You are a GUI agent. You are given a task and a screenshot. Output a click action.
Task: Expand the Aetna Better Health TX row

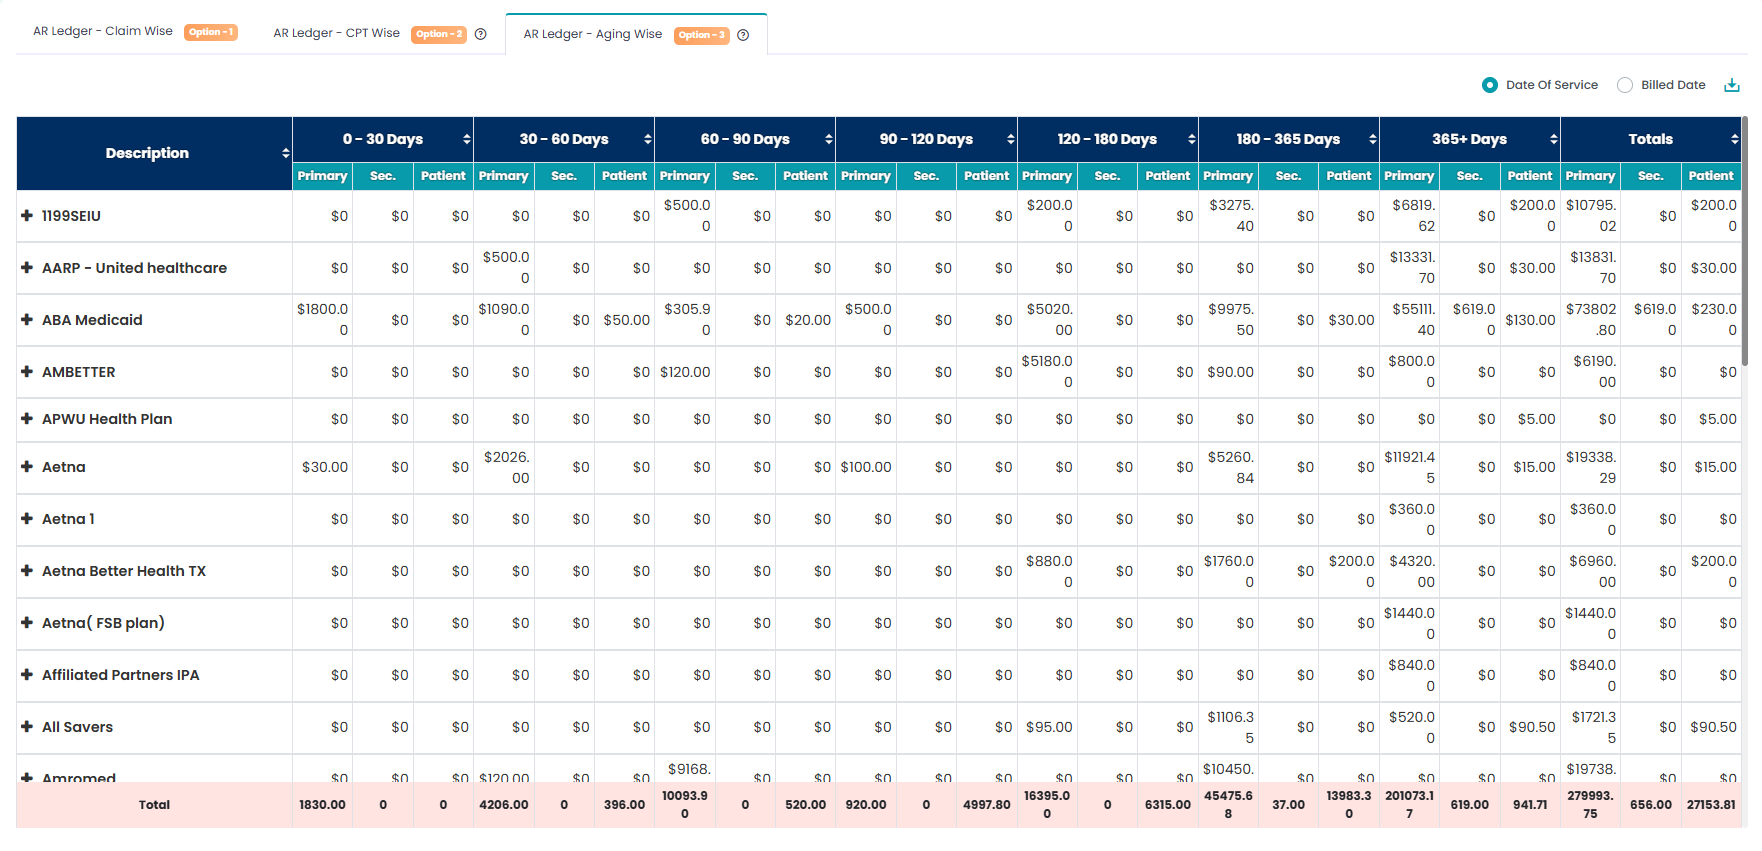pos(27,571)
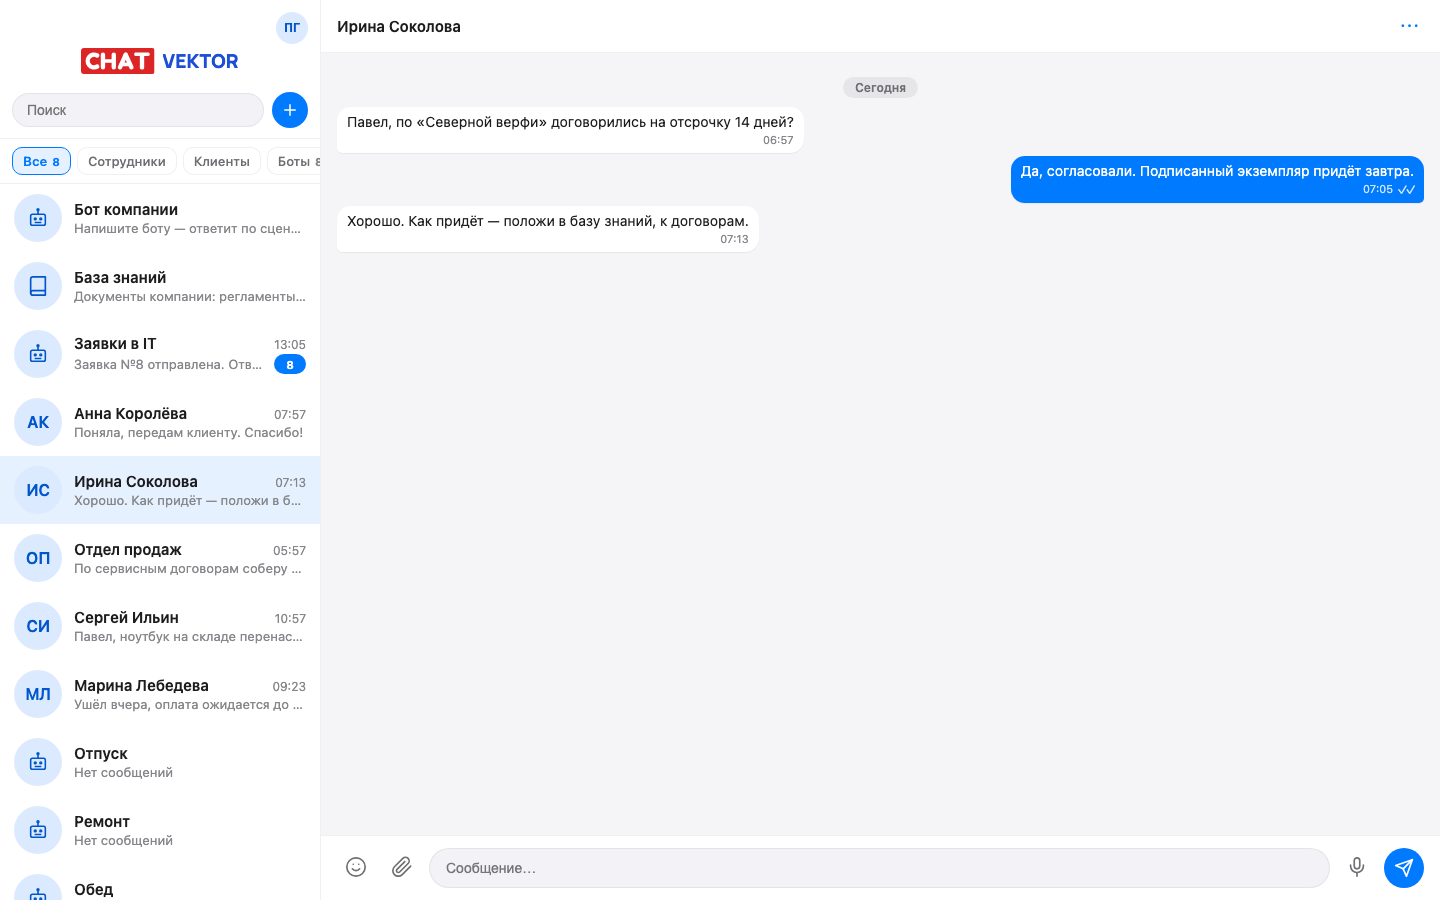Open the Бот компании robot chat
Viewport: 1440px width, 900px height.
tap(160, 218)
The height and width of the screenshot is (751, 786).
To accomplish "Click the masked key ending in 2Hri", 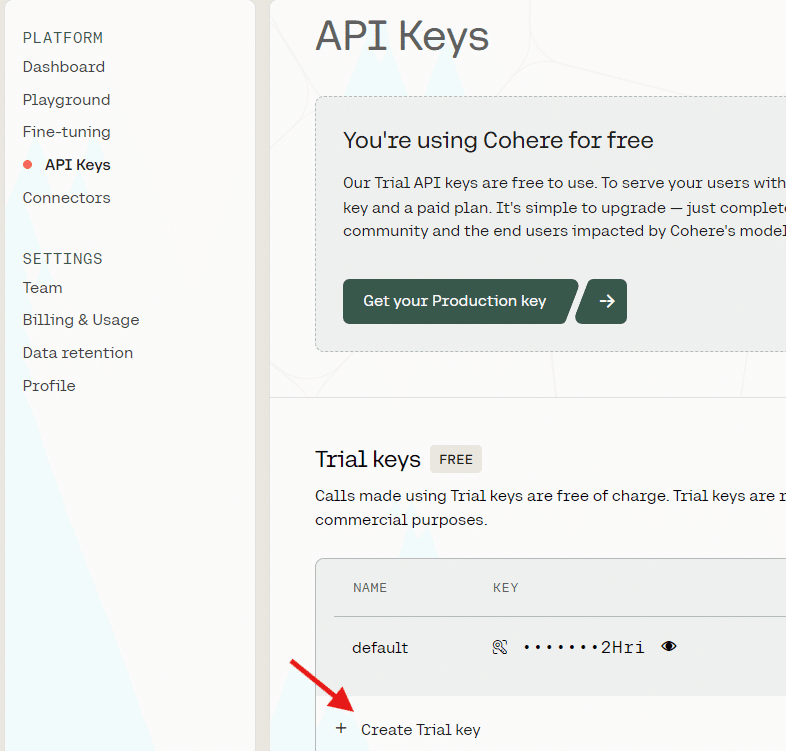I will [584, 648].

= = = = = = =

__Task to carry out__
Show all lines from the entries that hold "screenshot".

__Exercise answer__
You are a GUI agent. You are given a task and a screenshot. Output a click action.
The height and width of the screenshot is (751, 786).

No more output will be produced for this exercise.